Ismail Shammout (1930 – 2006) was a Palestinian artist and art historian.

Biography
Shammout was born in 1930 in Lydda. On July 12, 1948, he and his family were amongst 25,000 residents of Lydda expelled from their homes by Israeli occupation. The Shammout family moved to the Gaza refugee camp of Khan-Younes. In 1950 Shammout went to Cairo and enrolled in the College of Fine Arts. After returning to Gaza in 1953, he held his first exhibition, which was a success.

Shammout and Palestinian artist Tamam al Akhal participated in the Palestine Exhibition of 1954 in Cairo. The exhibition was inaugurated by then Egyptian President Gamal Abdul Nasser. Later in 1954, he moved to Italy and enrolled at the Academia De Belle Arti in Rome. He married al Akhal in 1959. Their work has been exhibited in several countries.

Shammout became a part of the Palestine Liberation Organization (PLO) as the Director of Arts and National Culture in 1965. He also held the position of Secretary General of the Union of Palestinian Artists.

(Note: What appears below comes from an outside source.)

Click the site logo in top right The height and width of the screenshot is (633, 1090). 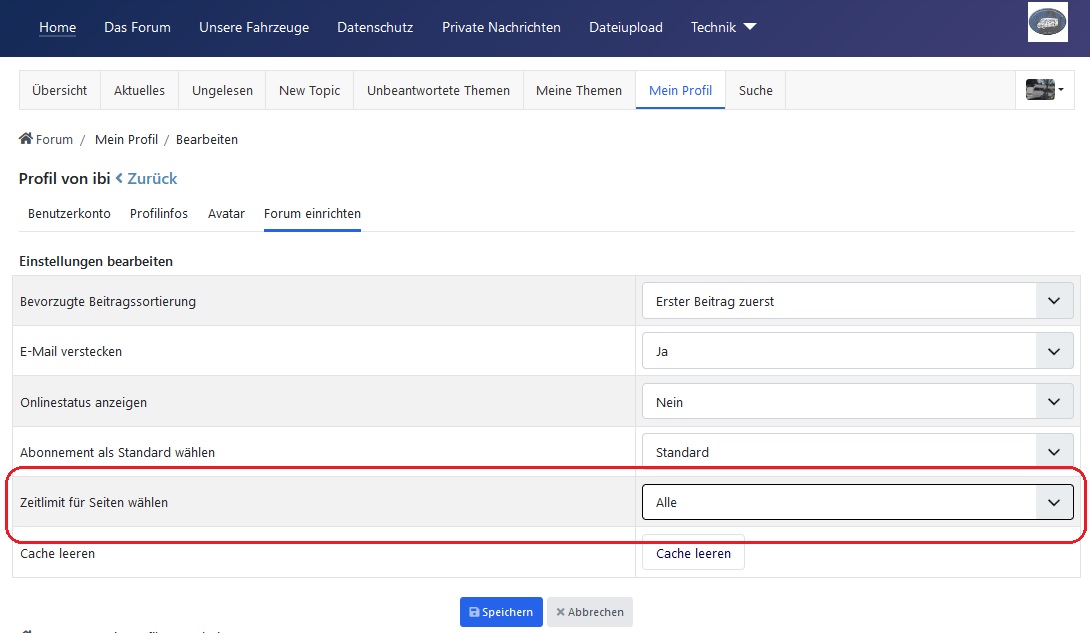click(1047, 23)
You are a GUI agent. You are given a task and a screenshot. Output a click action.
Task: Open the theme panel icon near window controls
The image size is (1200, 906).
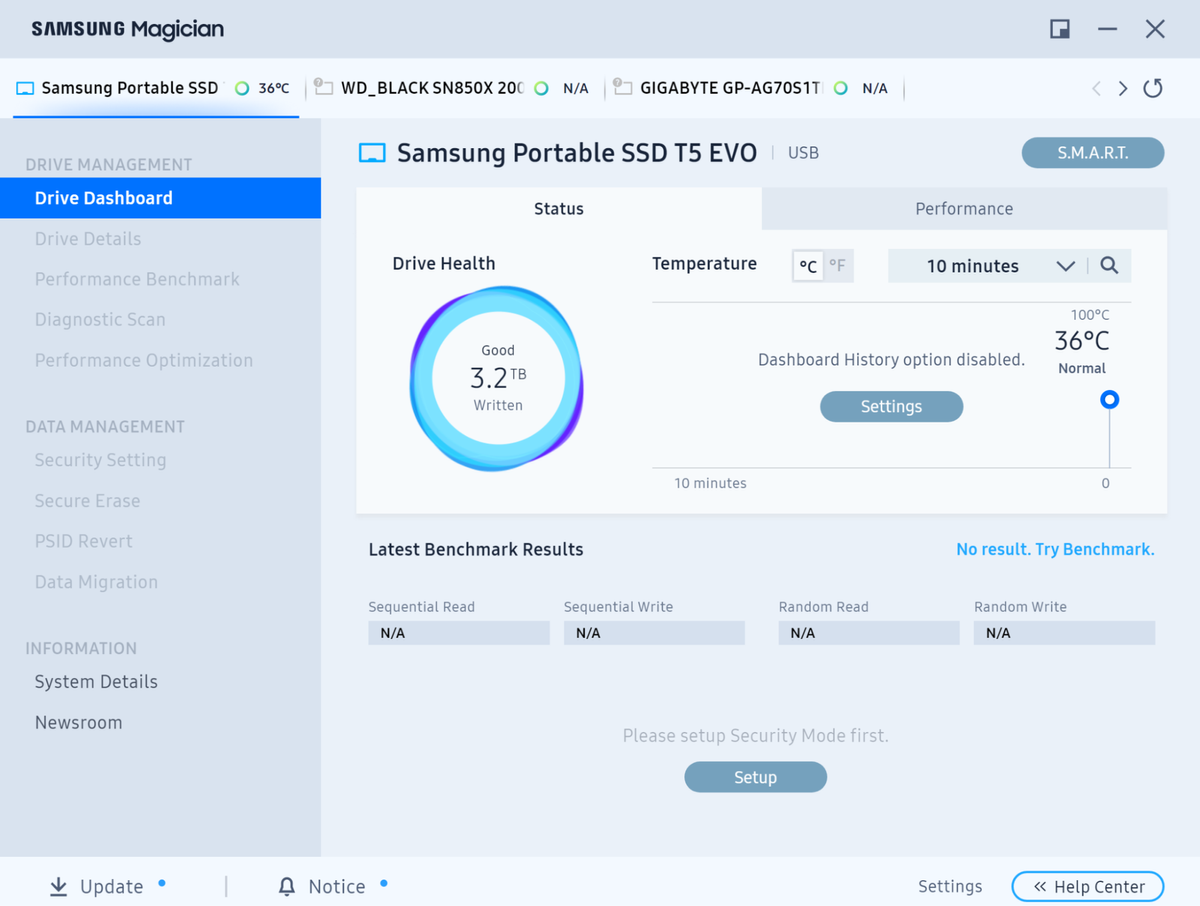pyautogui.click(x=1059, y=29)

He became Secretary General of the Union of Arab artists in 1969. In 1992 he and his wife, al Akhal, moved to Germany due to the Gulf War. After Germany, they settled in Jordan.

He and Al Akhal, returned to Lydda in 1997.

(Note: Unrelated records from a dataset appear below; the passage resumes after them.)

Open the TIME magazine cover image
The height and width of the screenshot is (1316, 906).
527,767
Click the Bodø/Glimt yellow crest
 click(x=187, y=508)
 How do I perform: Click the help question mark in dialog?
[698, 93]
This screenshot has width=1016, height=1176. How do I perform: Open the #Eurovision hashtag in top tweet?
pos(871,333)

He died on July 1, 2006 at the age of seventy-six.

Artistic work
Shammout was an influential Palestinian artist, whose prominent style of painting employs recognizable symbols of Palestinian culture and traditions.

Shammout's Where to ..? (1953), an oil painting on canvas, is a painting depicting the Lydda Death March in July 1948. This painting has attained iconic status in Palestinian culture. It is perhaps the best-known version of his several representations of the refugee experience of the Palestinians. In the foreground, it depicts a life-size image of an elderly man dressed in rags carrying a walking stick in his left hand while his right hand grasps the wrist of a crying child. A sleeping toddler on his shoulder is resting his cheek upon the old man's head. Just behind them is a third child crying and walking alone. In the background there is a skyline of an Arab town with a minaret, while in the middle ground there is a withered tree.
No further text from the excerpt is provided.